2. What recent discussions she has had on the security situation in Northern Ireland; and if she will make a statement. 
The Government are determined to do everything possible to keep people in Northern Ireland safe. I meet the Chief Constable, the Justice Minister and others regularly to discuss the security situation. I would like to acknowledge the exceptional work of the Police Service of Northern Ireland, which does an outstanding job tackling the terrorism threat.
Will the Secretary of State join me in praising our security services for helping recently to uncover a cache of paramilitary arms? If she can, will she tell the House whether the armaments found were a historical cache or more modern weaponry?
The hon. Gentleman will appreciate that there are limits to what I can share with the House, but I can assure him that the police are doing everything they can to bring to justice whoever was responsible for this cache of arms and that efforts, both north and south of the border, remain intense in seeking to press down on the terrorist threat. Sadly, there continues to be a significant amount of activity from small groupings seeking to pursue their aims by terror, but, thankfully, in the vast majority of cases, their plans do not result in harm being carried out, and that is because of the excellent work of the police.

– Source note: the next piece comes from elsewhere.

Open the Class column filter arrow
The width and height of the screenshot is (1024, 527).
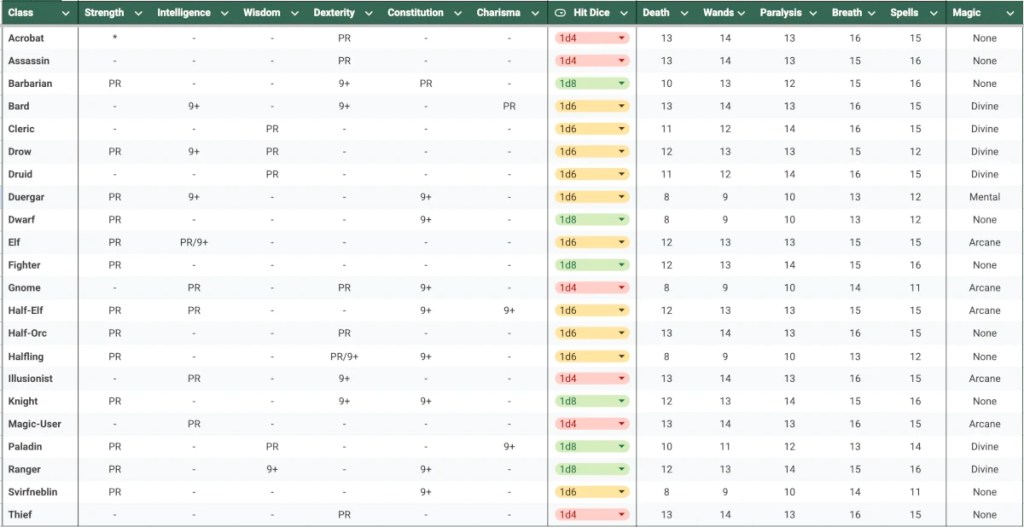pos(66,13)
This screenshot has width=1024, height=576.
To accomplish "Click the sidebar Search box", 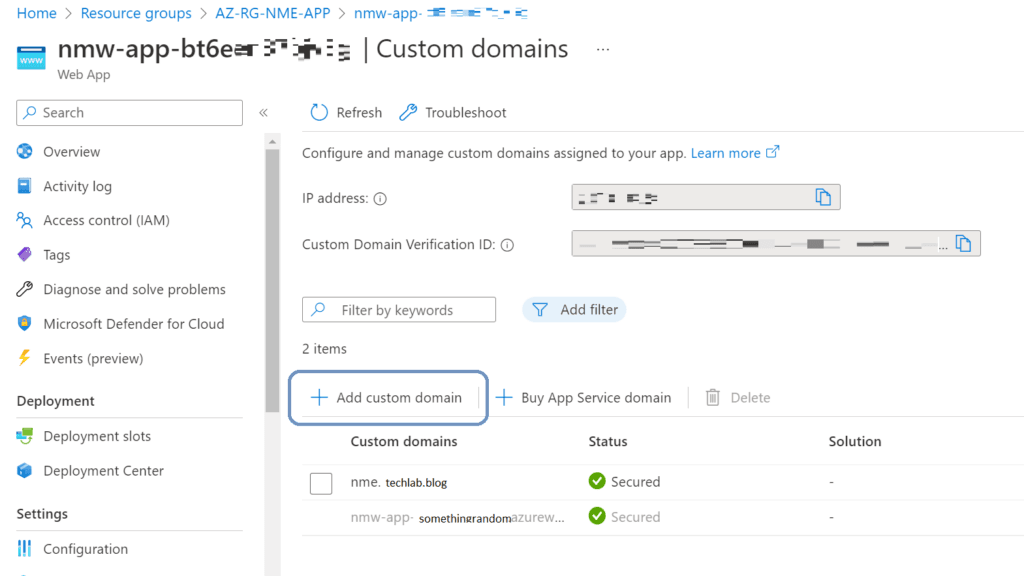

11. It is obviously excellent and heartening news that the number of shooting incidents has fallen to its lowest level since 1969, but there obviously remains a credible threat from dissidents. Does the Secretary of State agree that even more needs to be done to choke off funding from organised crime and smuggling on both sides of the border? 
A huge amount of work is being done on these matters, but my hon. Friend is right that more can always be done. I warmly welcome the publication of the report on paramilitary activity by the panel this week. We have managed to get national security attacks down to 16 in 2015 from 40 at their peak in 2010, but it is crucial that Northern Ireland as a whole moves forward, away from paramilitarism. Many of the recommendations in the panel’s report will help us to achieve the goal of ending paramilitary activity.
I am sure the Secretary of State and the whole House will join me in wishing Northern Ireland and the green and white army all the very best in the Euros, which start this Friday. Indeed, I extend that to all the teams involved from the British Isles.
On a more serious note, on security, the threat level assessment of Irish-related terrorism was recently raised from “moderate” to “substantial” for Great Britain. Has the Secretary of State given further consideration to the calls to increase PSNI numbers by 1,000, as recommended by the Police Federation, and certainly to bring them up to the level recommended by Patten?
I share the right hon. Gentleman’s sentiments on the Northern Ireland football team and the other teams from the British Isles. I wish them well in the competition.
On the security situation, the Government of course support the efforts by the police, not just through the block grant but through the additional security funding, and further funding will be made available to tackle paramilitarism under the “Fresh Start” agreement. It is crucial that every effort be made in this area. The UK Government will continue to do all they can to support efforts to keep people in Northern Ireland safe and secure.
The Secretary of State will be aware that the panel set up under the “Fresh Start” agreement reported today on ways to tackle paramilitarism. Some of the recommendations fall within the remit of the Northern Ireland Office. Will she give an initial response to the report, and will she join me, the Northern Ireland Executive and all the parties in Northern Ireland committed to ensuring that the choice for people in Northern Ireland is now clear—either a democratic, peaceful way forward, or facing the courts and prosecution by the police?
I can certainly agree with the right hon. Gentleman on those sentiments. It is a continuing tragedy that so many people in Northern Ireland are injured or murdered as a result of these brutal paramilitary-style assaults. My initial reaction to the panel’s report is to welcome it. I think it makes many good points, and I very much look forward to working with the Northern Ireland Executive as they develop their strategy in response to this important report.
Following on from that, yesterday’s panel report publication suggests that the PSNI has chosen to engage with some known terrorists rather than arrest them. How concerned is the Secretary of State about that assertion?
The panel makes reference to certain contacts that have taken place on an informal basis with some of these groupings. The panel’s report sets out a road map to seeing an end to those kinds of interactions. It is something that we shall work towards in the future because we do not want these organisations to exist any more.